» Task directions:
Return a copy of every line in the data below that contains "computer".

[Stored data Boundary: Start]

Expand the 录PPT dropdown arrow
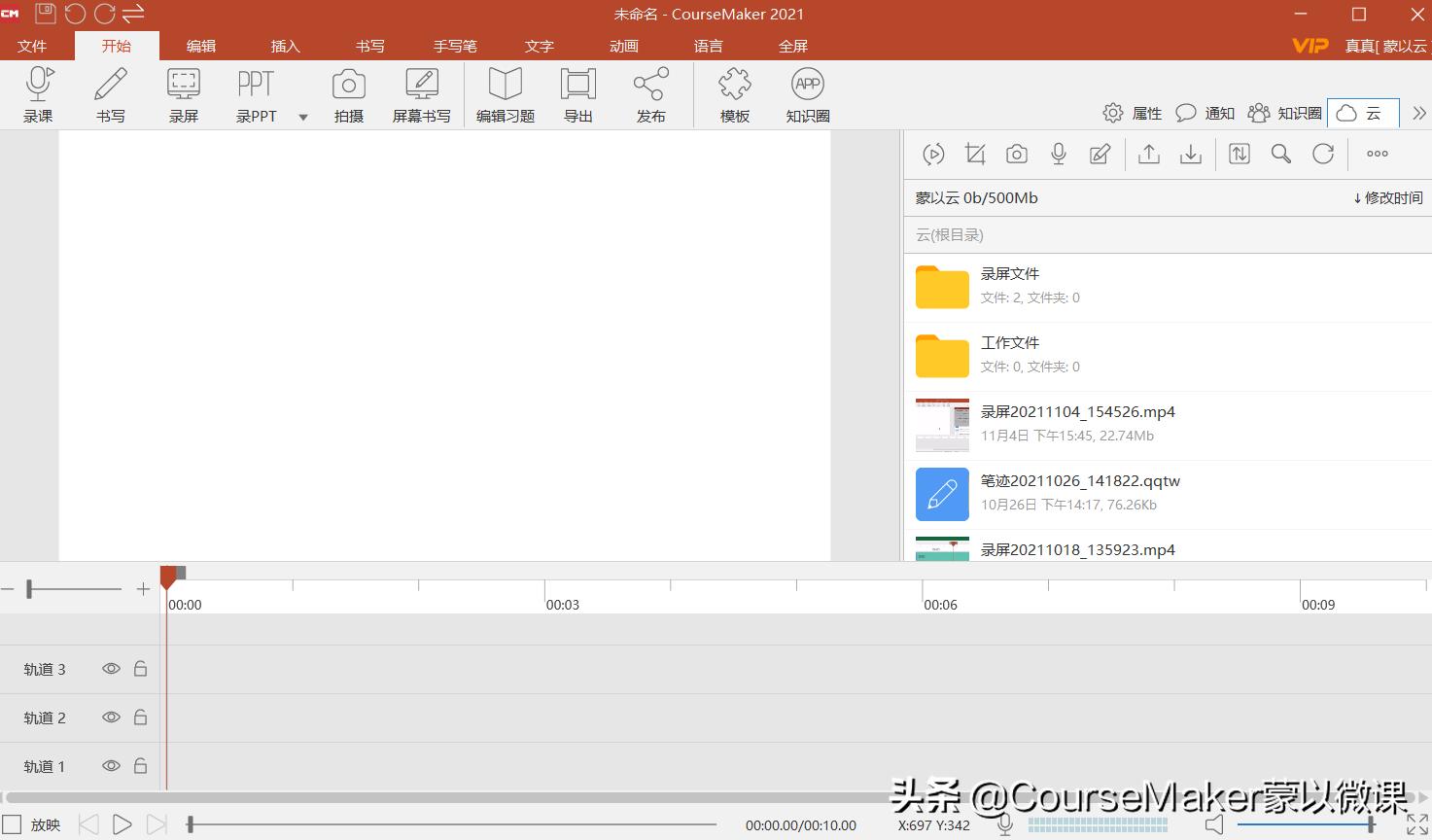The image size is (1432, 840). [x=303, y=117]
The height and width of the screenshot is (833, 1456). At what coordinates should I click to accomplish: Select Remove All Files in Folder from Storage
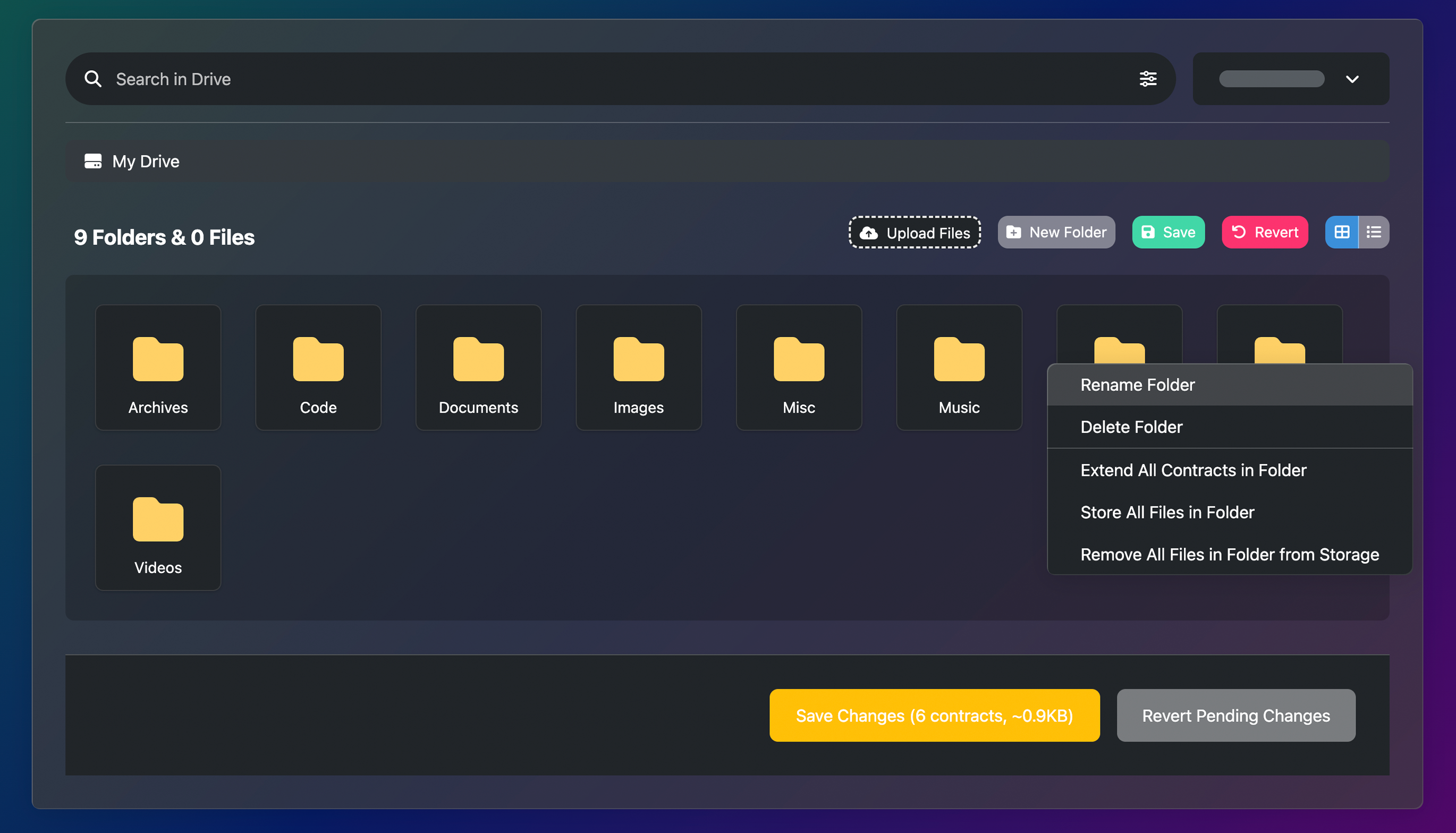coord(1230,555)
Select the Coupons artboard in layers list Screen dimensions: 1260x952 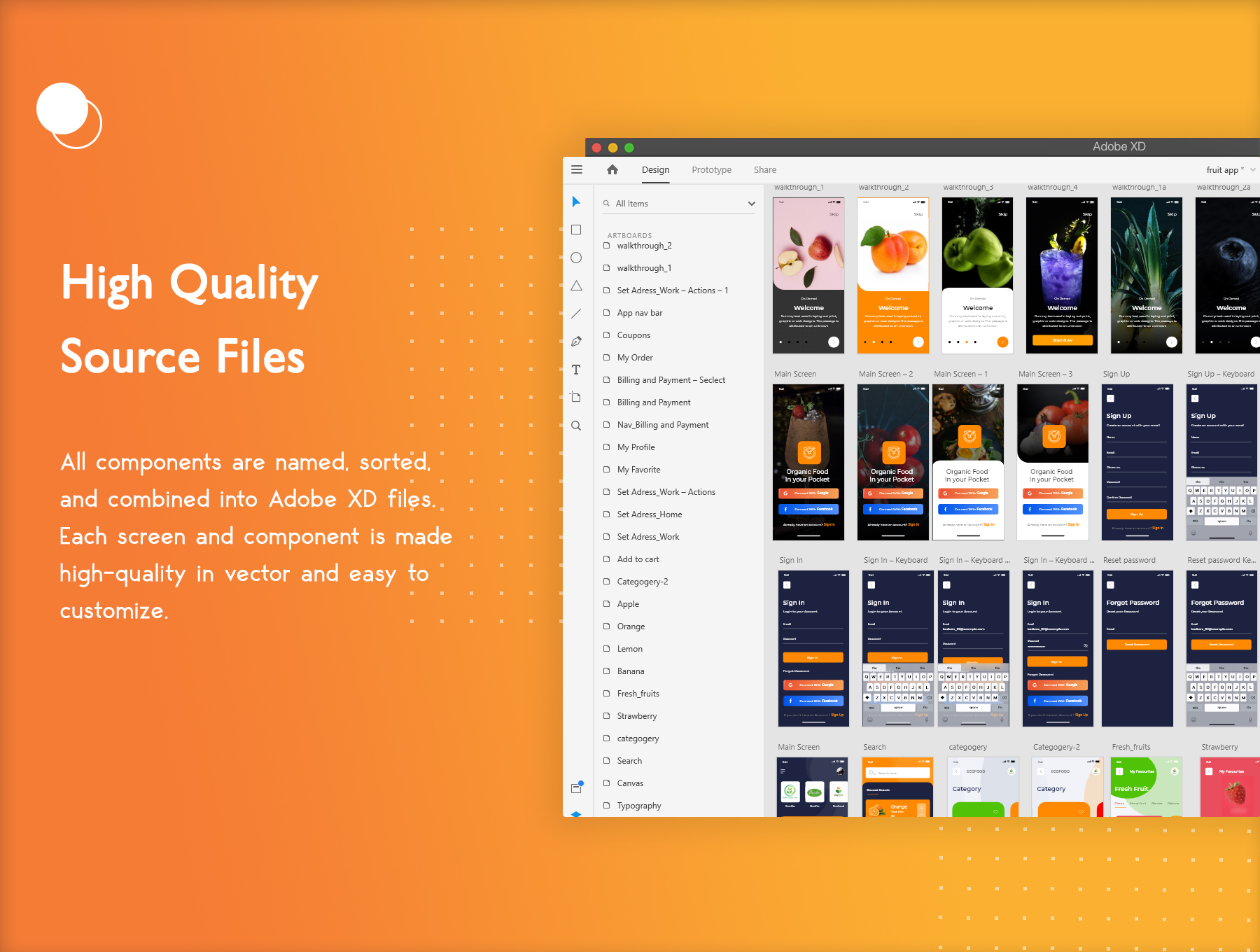pos(634,335)
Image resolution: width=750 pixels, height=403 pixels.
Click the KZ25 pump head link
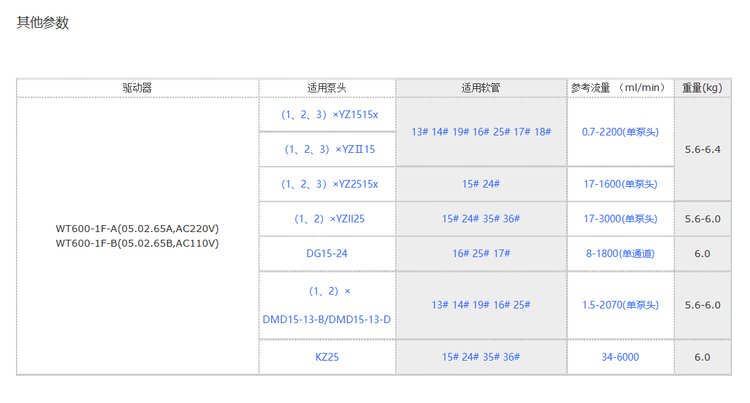coord(326,356)
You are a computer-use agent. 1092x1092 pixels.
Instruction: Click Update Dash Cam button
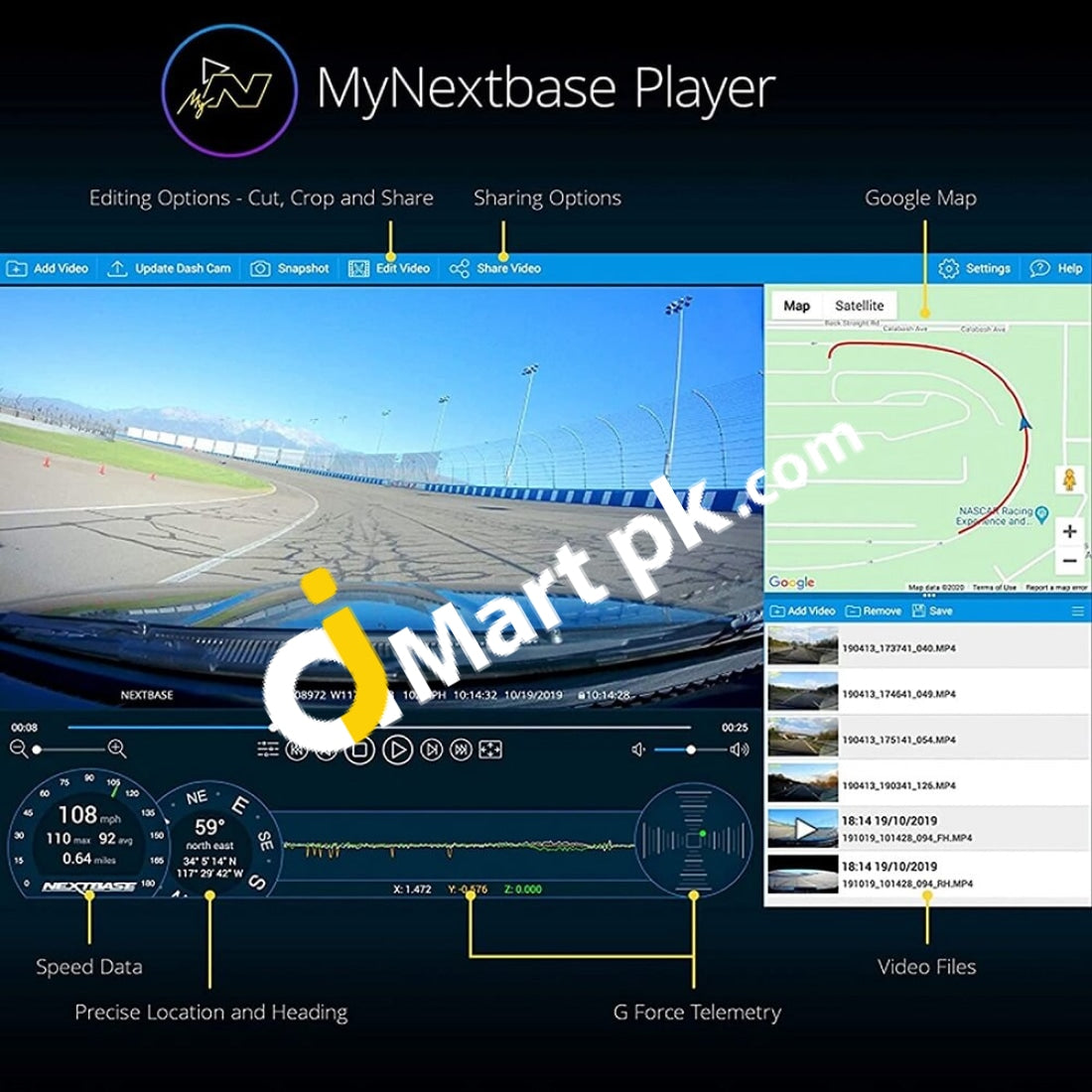point(169,268)
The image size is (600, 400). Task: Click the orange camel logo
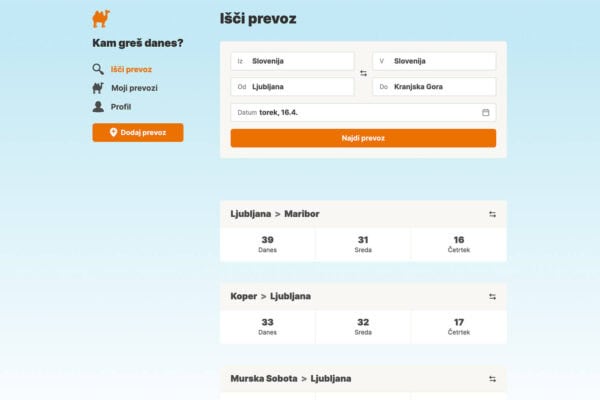[x=101, y=18]
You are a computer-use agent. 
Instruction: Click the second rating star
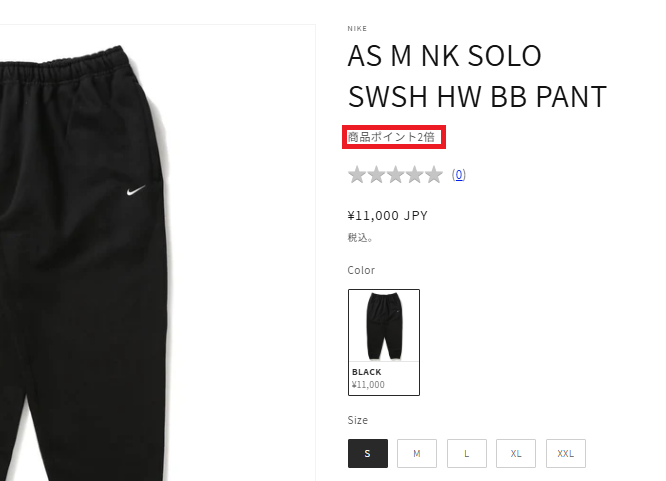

[Stored data Boundary: End]

» Expected output:
You are a computer-use agent. 1092x1092 pixels.
You are a computer-use agent. 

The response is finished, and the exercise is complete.